エ(社内ネットワークなどに接続する前に、PCのセキュリティ状態を検査するために接続するネットワーク):
これはNAC(Network Access Control:ネットワークアクセスコントロール)のような、デバイスがネットワークに接続する際のセキュリティチェックを行う技術の説明です。VPNは接続経路の安全性確保を目的とします。
難易度
この問題は、ネットワーク分野の基本的な用語であるVPNについて問うものです。ITパスポート試験の受験者にとって、VPNは頻出する重要なキーワードの一つであるため、しっかりと学習していれば比較的容易に正解できる問題と言えます。選択肢もそれぞれ異なるネットワーク技術を指しており、それぞれの特徴を理解していれば迷うことなく適切なものを選べます。
用語補足
VPN (Virtual Private Network):
インターネットなどの不特定多数が利用する公衆回線上に、仮想的にプライベートな(専用のような)安全な通信経路を構築する技術です。例えば、自宅から会社のネットワークに安全にアクセスするために使われます。
アドホックモード (Ad-hoc mode):
無線LANの接続方式の一つで、アクセスポイントを介さずに、複数の無線機器同士が直接通信を行う方式です。一時的にファイルを共有したい場合などに使われることがあります。
LAN (Local Area Network):
オフィスや学校、家庭内など、比較的狭い範囲で構築されるコンピュータネットワークのことです。例えば、会社内で複数のパソコンをケーブルやWi-Fiでつなぎ、データ共有やプリンター利用をするネットワークがLANにあたります。

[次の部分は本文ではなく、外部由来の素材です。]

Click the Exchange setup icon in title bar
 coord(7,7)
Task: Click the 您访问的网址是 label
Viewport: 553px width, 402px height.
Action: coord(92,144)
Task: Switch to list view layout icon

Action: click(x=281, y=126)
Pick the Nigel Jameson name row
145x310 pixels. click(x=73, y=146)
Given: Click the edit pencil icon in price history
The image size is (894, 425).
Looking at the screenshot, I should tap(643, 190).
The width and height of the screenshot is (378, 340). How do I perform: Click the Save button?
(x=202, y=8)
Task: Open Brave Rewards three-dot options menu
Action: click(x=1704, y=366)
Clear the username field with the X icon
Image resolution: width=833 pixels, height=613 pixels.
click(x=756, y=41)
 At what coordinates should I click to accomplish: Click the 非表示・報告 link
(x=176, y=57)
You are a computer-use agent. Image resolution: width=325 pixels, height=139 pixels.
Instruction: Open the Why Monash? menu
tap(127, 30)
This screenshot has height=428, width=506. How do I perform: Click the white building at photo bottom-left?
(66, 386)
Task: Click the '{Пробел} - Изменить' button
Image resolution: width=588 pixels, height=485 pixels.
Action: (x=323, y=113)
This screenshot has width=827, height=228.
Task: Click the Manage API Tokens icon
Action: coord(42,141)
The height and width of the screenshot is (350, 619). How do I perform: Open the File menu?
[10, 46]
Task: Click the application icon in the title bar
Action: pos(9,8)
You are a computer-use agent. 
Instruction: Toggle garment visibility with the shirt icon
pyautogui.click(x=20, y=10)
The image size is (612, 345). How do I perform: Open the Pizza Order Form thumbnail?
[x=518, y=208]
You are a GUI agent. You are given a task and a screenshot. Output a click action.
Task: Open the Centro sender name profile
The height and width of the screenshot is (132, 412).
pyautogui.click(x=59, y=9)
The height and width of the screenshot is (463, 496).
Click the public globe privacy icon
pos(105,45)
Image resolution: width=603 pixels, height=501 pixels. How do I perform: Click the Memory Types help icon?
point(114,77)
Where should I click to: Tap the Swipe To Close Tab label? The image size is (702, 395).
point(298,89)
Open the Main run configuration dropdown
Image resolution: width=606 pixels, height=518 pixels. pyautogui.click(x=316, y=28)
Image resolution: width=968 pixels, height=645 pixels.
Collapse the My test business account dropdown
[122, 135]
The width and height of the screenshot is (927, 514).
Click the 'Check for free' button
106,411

NAC (Network Access Control):
ネットワークに接続しようとするデバイス(PCやスマートフォンなど)が、企業のセキュリティポリシーに準拠しているか(ウイルス対策ソフトが最新か、OSのパッチが適用されているかなど)を検査し、許可されたデバイスのみを接続させる仕組みです。
対策
VPNに関する知識は、現代のビジネス環境においてリモートワークや拠点間連携で非常に重要です。この問題を解くためのポイントは、VPNが「公衆ネットワークを利用して、仮想的に専用の安全な通信路を作る」という本質を理解することです。各選択肢が示すネットワーク技術(アドホックモード、LAN、NAC)との違いを明確に把握し、それぞれの特徴を比較検討できるよう準備しておきましょう。